## The data
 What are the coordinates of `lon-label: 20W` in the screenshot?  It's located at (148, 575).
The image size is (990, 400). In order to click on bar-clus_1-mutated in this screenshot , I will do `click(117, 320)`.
* * *
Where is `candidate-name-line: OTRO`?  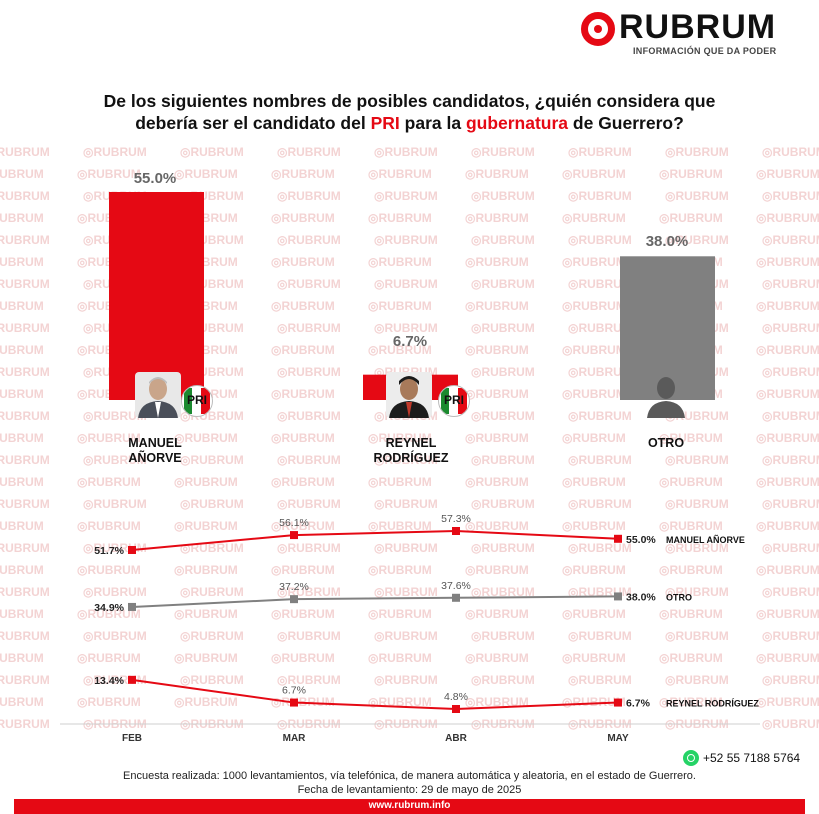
---
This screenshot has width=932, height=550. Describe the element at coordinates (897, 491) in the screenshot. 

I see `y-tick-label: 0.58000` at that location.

## Task to carry out
Quote the material verbatim from the line containing "What are the" through the line containing "The image size", both lines included.

## Output below
 What are the coordinates of `lon-label: 20W` in the screenshot?  It's located at (148, 575).
The image size is (990, 400). In order to click on bar-clus_1-mutated in this screenshot , I will do `click(117, 320)`.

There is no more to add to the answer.